### TASK
Among the entries below, only the lines starting at the one with "You are a computer-use agent. The image" and ending at the one with "Instruction: Click the", both included, are to be printed exactly.
--- THE INPUT ---
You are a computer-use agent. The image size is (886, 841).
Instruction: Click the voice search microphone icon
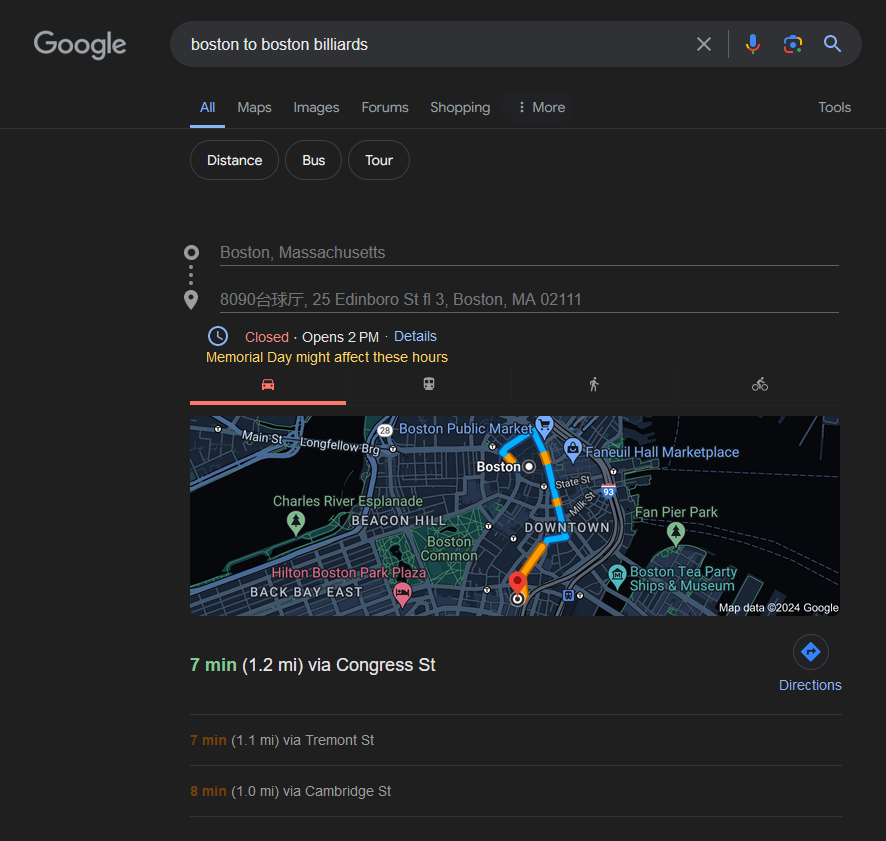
---
--- THE INPUT ---
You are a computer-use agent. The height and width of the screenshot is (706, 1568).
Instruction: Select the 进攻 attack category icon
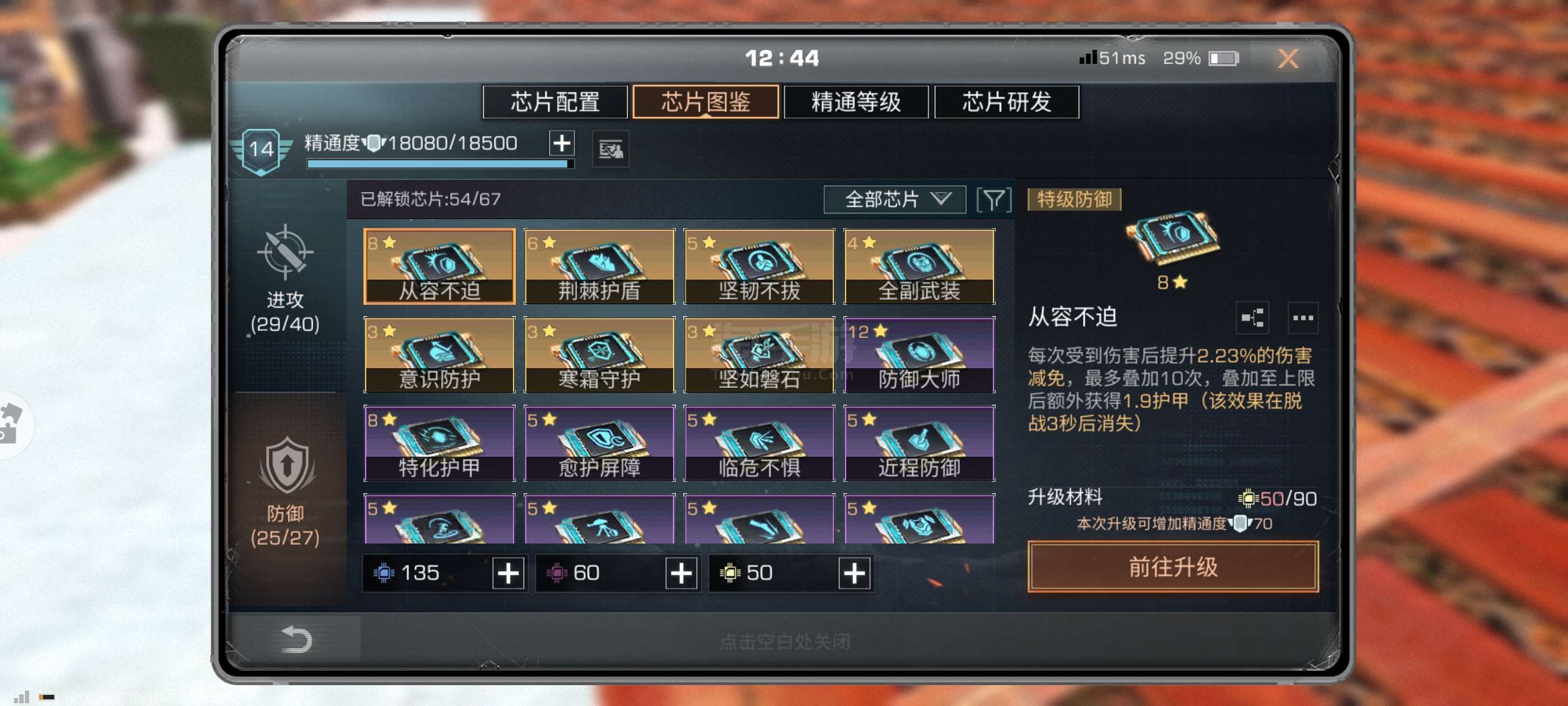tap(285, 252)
---
### SOLUTION TO THE EXERCISE
You are a computer-use agent. The image size is (886, 841).
Instruction: Click the voice search microphone icon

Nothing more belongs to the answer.